Abstract

Of all the intellectual monuments that Michael Oakeshott has left us, the most transient will be his Master of Science Degree course in the History of Political Thought at the London School of Economics (LSE). Yet that course was enormously influential, its fame stretching far beyond the circle of those privileged enough to have participated in it. The focal point was a weekly seminar in which staff, students and guest-speakers presented papers. Oakeshott himself offered several. Many of their titles will be familiar: »History as a Mode of Thought«; »Historical Events: Necessary, Fortuitous or Contingent?«; »Historical Identity«; »Historical Understanding«; »The Emergence of a History of Thought«; »Politics and the Political«; and »Political Theory«. Oakeshott’s papers as presented were not intended for publication and their content and approach varied from year to year, sometimes quite markedly. The first four papers did, however, see the light of published day, many years later — in a different but nonetheless recognizable form.

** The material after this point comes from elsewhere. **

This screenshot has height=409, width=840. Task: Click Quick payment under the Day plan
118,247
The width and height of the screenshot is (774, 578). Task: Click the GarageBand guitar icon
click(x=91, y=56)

They constitute the first three essays in On History and Other Essays (1983). But the other seminar papers were never published, even though much of the content of the last two of them can be discerned in parts of the essays contained in On Human Conduct (1975). But the context of Oakeshott’s discussion of politics, the political and political theory in On Human Conduct is very different from the context of his discussion in his History of Political Thought Seminar. And a question that any student of Oakeshott is bound to ask is why he decided not to rework his seminar papers on intellectual history and the character of a history of political thought into a continuation of his published historical essays in On History? This, after all, was their function in the seminar.